■ Problem to work on ■
A line-by-line copy of the material below is required.

------------------------------------------------------------------------

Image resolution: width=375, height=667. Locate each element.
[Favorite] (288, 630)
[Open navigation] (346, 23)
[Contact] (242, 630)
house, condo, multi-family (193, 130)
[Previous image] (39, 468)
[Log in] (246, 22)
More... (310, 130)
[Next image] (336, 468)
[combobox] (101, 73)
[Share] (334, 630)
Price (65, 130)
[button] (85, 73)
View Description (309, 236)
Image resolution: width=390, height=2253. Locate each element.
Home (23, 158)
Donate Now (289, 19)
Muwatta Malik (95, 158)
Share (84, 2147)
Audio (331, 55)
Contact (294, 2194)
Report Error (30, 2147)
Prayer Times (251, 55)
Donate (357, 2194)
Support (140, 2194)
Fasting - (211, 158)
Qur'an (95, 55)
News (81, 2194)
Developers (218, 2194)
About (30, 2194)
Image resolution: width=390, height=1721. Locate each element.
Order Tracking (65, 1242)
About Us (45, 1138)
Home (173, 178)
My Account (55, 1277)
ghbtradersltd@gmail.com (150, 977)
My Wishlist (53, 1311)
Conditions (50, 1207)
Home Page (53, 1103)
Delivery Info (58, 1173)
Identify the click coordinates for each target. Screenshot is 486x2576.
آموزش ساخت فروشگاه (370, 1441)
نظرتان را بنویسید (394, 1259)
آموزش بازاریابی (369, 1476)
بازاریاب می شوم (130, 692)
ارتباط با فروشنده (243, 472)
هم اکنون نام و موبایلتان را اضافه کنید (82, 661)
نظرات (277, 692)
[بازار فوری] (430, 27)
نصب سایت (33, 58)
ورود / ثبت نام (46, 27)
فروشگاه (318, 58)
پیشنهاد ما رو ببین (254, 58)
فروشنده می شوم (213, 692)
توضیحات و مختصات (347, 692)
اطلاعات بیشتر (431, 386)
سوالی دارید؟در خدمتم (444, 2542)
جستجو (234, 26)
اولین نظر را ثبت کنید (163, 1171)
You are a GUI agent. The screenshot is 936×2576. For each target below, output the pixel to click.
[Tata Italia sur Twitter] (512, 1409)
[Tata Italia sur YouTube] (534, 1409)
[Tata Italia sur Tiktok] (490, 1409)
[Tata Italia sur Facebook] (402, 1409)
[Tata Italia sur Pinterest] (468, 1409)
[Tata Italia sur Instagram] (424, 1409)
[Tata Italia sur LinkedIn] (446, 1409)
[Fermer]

------------------------------------------------------------------------

■ Result ■
Image resolution: width=375, height=667. Locate each element.
[Favorite] (288, 630)
[Open navigation] (346, 23)
[Contact] (242, 630)
house, condo, multi-family (193, 130)
[Previous image] (39, 468)
[Log in] (246, 22)
More... (310, 130)
[Next image] (336, 468)
[combobox] (101, 73)
[Share] (334, 630)
Price (65, 130)
[button] (85, 73)
View Description (309, 236)
Image resolution: width=390, height=2253. Locate each element.
Home (23, 158)
Donate Now (289, 19)
Muwatta Malik (95, 158)
Share (84, 2147)
Audio (331, 55)
Contact (294, 2194)
Report Error (30, 2147)
Prayer Times (251, 55)
Donate (357, 2194)
Support (140, 2194)
Fasting - (211, 158)
Qur'an (95, 55)
News (81, 2194)
Developers (218, 2194)
About (30, 2194)
Image resolution: width=390, height=1721. Locate each element.
Order Tracking (65, 1242)
About Us (45, 1138)
Home (173, 178)
My Account (55, 1277)
ghbtradersltd@gmail.com (150, 977)
My Wishlist (53, 1311)
Conditions (50, 1207)
Home Page (53, 1103)
Delivery Info (58, 1173)
Identify the click coordinates for each target. Screenshot is 486x2576.
آموزش ساخت فروشگاه (370, 1441)
نظرتان را بنویسید (394, 1259)
آموزش بازاریابی (369, 1476)
بازاریاب می شوم (130, 692)
ارتباط با فروشنده (243, 472)
هم اکنون نام و موبایلتان را اضافه کنید (82, 661)
نظرات (277, 692)
[بازار فوری] (430, 27)
نصب سایت (33, 58)
ورود / ثبت نام (46, 27)
فروشگاه (318, 58)
پیشنهاد ما رو ببین (254, 58)
فروشنده می شوم (213, 692)
توضیحات و مختصات (347, 692)
اطلاعات بیشتر (431, 386)
سوالی دارید؟در خدمتم (444, 2542)
جستجو (234, 26)
اولین نظر را ثبت کنید (163, 1171)
You are a GUI agent. The screenshot is 936×2576. For each target below, output the pixel to click.
[Tata Italia sur Twitter] (512, 1409)
[Tata Italia sur YouTube] (534, 1409)
[Tata Italia sur Tiktok] (490, 1409)
[Tata Italia sur Facebook] (402, 1409)
[Tata Italia sur Pinterest] (468, 1409)
[Tata Italia sur Instagram] (424, 1409)
[Tata Italia sur LinkedIn] (446, 1409)
[Fermer]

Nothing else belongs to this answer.